Word and element locating data:
=-=-=-=-=
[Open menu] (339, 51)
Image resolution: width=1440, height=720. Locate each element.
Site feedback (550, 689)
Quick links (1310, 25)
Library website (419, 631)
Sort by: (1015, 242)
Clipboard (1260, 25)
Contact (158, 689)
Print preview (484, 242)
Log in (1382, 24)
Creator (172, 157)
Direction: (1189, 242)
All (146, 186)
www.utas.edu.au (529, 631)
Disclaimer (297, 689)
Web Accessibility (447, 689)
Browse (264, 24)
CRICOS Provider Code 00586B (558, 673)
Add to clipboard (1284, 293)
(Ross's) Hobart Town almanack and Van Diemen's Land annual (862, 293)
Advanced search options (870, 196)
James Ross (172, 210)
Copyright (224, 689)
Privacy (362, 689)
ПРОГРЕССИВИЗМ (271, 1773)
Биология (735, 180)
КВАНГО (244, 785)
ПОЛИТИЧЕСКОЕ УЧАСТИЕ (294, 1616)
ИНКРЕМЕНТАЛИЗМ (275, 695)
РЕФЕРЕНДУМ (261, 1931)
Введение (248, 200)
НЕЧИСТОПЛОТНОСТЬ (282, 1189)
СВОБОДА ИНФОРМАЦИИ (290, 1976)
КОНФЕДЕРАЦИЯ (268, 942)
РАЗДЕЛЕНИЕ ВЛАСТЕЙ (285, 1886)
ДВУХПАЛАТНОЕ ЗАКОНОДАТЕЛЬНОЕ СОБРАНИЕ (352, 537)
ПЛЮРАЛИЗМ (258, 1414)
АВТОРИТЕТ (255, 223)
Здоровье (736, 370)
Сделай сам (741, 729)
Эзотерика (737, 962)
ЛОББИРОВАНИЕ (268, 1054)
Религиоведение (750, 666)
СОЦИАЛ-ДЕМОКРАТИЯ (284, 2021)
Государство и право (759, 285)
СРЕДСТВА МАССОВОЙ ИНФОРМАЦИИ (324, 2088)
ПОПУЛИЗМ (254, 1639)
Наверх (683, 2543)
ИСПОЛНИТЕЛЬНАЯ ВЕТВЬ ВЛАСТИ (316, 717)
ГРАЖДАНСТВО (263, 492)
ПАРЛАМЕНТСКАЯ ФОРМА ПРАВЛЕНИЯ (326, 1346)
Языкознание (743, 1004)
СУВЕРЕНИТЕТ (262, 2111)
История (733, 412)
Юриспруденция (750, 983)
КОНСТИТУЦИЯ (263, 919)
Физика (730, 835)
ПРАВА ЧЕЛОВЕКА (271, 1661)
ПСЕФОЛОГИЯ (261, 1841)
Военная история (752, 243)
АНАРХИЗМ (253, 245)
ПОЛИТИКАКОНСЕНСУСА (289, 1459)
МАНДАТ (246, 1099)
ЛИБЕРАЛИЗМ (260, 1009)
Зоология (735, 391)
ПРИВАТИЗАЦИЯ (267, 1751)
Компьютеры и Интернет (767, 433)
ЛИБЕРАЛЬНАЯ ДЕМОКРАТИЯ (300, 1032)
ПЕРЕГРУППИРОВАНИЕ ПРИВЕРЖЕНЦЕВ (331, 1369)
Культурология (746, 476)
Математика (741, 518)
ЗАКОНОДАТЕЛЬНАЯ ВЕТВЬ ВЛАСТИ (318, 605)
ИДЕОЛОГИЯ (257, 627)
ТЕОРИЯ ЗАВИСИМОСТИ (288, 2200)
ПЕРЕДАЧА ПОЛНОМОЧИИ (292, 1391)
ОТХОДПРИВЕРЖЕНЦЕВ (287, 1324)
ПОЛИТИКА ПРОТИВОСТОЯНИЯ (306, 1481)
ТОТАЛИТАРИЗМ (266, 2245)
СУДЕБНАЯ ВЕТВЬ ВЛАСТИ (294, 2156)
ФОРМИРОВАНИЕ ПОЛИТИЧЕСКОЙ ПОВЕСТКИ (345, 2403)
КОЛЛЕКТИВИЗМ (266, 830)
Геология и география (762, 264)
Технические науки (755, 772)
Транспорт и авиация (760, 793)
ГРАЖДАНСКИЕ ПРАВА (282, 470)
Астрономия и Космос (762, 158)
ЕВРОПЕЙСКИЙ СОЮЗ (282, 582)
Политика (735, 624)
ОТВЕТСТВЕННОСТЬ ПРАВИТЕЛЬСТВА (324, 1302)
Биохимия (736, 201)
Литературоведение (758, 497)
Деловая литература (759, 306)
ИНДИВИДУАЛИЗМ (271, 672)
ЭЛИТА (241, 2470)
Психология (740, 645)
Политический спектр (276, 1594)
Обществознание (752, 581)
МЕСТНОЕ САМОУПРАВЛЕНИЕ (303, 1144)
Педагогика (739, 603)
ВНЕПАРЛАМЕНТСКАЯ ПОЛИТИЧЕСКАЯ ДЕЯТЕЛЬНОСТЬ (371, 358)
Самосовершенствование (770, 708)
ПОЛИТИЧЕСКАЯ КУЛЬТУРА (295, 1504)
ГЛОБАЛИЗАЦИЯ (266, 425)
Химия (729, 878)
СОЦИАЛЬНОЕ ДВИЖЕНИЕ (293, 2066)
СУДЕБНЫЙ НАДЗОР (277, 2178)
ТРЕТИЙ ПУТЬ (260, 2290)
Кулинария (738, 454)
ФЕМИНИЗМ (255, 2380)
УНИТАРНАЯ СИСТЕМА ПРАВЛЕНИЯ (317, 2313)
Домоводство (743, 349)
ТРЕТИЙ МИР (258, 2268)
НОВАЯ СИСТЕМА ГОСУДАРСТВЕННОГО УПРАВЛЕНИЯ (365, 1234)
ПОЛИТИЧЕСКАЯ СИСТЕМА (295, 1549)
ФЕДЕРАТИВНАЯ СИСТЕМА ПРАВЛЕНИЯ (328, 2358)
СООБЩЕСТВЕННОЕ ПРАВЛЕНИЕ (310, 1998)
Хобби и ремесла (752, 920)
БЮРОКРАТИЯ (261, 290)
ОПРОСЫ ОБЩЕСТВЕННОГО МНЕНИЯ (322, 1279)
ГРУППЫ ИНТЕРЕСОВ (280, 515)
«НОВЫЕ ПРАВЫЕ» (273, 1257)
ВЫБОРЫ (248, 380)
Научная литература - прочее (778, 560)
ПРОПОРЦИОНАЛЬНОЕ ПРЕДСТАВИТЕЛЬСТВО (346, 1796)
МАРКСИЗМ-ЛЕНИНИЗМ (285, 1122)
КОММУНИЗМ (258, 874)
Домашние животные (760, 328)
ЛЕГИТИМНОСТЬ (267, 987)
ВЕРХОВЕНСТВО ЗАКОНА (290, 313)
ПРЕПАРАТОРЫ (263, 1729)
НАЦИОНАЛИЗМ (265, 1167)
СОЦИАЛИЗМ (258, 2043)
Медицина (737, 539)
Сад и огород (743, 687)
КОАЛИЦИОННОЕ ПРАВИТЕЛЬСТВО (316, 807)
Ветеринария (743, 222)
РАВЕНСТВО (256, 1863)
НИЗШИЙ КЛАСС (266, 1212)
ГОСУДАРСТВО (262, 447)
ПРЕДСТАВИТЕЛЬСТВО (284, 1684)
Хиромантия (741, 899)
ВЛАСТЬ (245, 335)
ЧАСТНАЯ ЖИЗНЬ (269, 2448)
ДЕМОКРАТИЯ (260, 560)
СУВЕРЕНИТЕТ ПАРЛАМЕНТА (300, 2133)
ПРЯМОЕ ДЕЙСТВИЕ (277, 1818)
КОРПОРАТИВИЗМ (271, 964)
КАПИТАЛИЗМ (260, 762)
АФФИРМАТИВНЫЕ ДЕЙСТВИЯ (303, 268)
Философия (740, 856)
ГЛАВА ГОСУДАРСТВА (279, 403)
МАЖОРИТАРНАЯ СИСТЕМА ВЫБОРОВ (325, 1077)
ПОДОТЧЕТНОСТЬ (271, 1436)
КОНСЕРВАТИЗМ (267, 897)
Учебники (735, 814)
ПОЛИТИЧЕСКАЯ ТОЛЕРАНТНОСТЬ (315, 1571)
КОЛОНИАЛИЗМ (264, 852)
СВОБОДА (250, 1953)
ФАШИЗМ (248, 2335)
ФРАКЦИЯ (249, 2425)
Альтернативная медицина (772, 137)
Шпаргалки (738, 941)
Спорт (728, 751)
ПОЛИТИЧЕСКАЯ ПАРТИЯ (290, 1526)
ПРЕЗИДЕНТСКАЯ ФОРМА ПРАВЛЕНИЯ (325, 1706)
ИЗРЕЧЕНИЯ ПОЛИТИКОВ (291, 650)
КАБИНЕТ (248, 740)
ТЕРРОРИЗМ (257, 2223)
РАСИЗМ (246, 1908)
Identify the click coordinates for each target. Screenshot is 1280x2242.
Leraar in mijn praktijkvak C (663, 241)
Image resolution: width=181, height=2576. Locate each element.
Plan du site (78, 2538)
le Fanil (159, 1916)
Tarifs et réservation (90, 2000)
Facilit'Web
=-=-=-=-=
▸ **Task objective**:
Reproduce the items starting at the line containing "ГРАЖДАНСТВО (263, 492)" and ending at the line containing "Домоводство (743, 349)", offsetting every coordinate in the answers by -67 and leaving everything else unchanged.

▸ **Expected output**:
ГРАЖДАНСТВО (196, 425)
ПАРЛАМЕНТСКАЯ ФОРМА ПРАВЛЕНИЯ (259, 1279)
Языкознание (676, 937)
СУВЕРЕНИТЕТ (195, 2044)
История (666, 345)
Юриспруденция (683, 916)
КОНСТИТУЦИЯ (196, 852)
Физика (663, 768)
ПРАВА ЧЕЛОВЕКА (204, 1594)
ПСЕФОЛОГИЯ (194, 1774)
Военная история (685, 176)
АНАРХИЗМ (186, 178)
ПОЛИТИКАКОНСЕНСУСА (222, 1392)
МАНДАТ (179, 1032)
ЛИБЕРАЛИЗМ (193, 942)
Зоология (668, 324)
ПРИВАТИЗАЦИЯ (200, 1684)
Компьютеры и Интернет (700, 366)
ЛИБЕРАЛЬНАЯ ДЕМОКРАТИЯ (233, 965)
ПЕРЕГРУППИРОВАНИЕ ПРИВЕРЖЕНЦЕВ (264, 1302)
Культурология (679, 409)
Математика (674, 451)
ЗАКОНОДАТЕЛЬНАЯ ВЕТВЬ ВЛАСТИ (251, 538)
ИДЕОЛОГИЯ (190, 560)
ТЕОРИЯ ЗАВИСИМОСТИ (221, 2133)
ПЕРЕДАЧА ПОЛНОМОЧИИ (225, 1324)
ОТХОДПРИВЕРЖЕНЦЕВ (220, 1257)
ПОЛИТИКА ПРОТИВОСТОЯНИЯ (239, 1414)
ТОТАЛИТАРИЗМ (199, 2178)
СУДЕБНАЯ ВЕТВЬ ВЛАСТИ (227, 2089)
ФОРМИРОВАНИЕ ПОЛИТИЧЕСКОЙ ПОВЕСТКИ (278, 2336)
КОЛЛЕКТИВИЗМ (199, 763)
Геология и география (695, 197)
Технические науки (688, 705)
Транспорт и авиация (693, 726)
ГРАЖДАНСКИЕ ПРАВА (215, 403)
Астрономия и Космос (695, 91)
ЕВРОПЕЙСКИЙ СОЮЗ (215, 515)
Политика (668, 557)
ОТВЕТСТВЕННОСТЬ ПРАВИТЕЛЬСТВА (257, 1235)
Биохимия (669, 134)
Литературоведение (691, 430)
Деловая литература (692, 239)
ИНДИВИДУАЛИЗМ (204, 605)
ЭЛИТА (174, 2403)
Психология (673, 578)
Политический спектр (209, 1527)
Обществознание (685, 514)
МЕСТНОЕ САМОУПРАВЛЕНИЕ (236, 1077)
Педагогика (672, 536)
ВНЕПАРЛАМЕНТСКАЯ ПОЛИТИЧЕСКАЯ ДЕЯТЕЛЬНОСТЬ (304, 291)
Самосовершенствование (703, 641)
ПОЛИТИЧЕСКАЯ КУЛЬТУРА (228, 1437)
ГЛОБАЛИЗАЦИЯ (199, 358)
Химия (662, 811)
СОЦИАЛЬНОЕ ДВИЖЕНИЕ (226, 1999)
СУДЕБНЫЙ НАДЗОР (210, 2111)
ТРЕТИЙ ПУТЬ (193, 2223)
Кулинария (671, 387)
ФЕМИНИЗМ (188, 2313)
УНИТАРНАЯ СИСТЕМА ПРАВЛЕНИЯ (250, 2246)
Домоводство (676, 282)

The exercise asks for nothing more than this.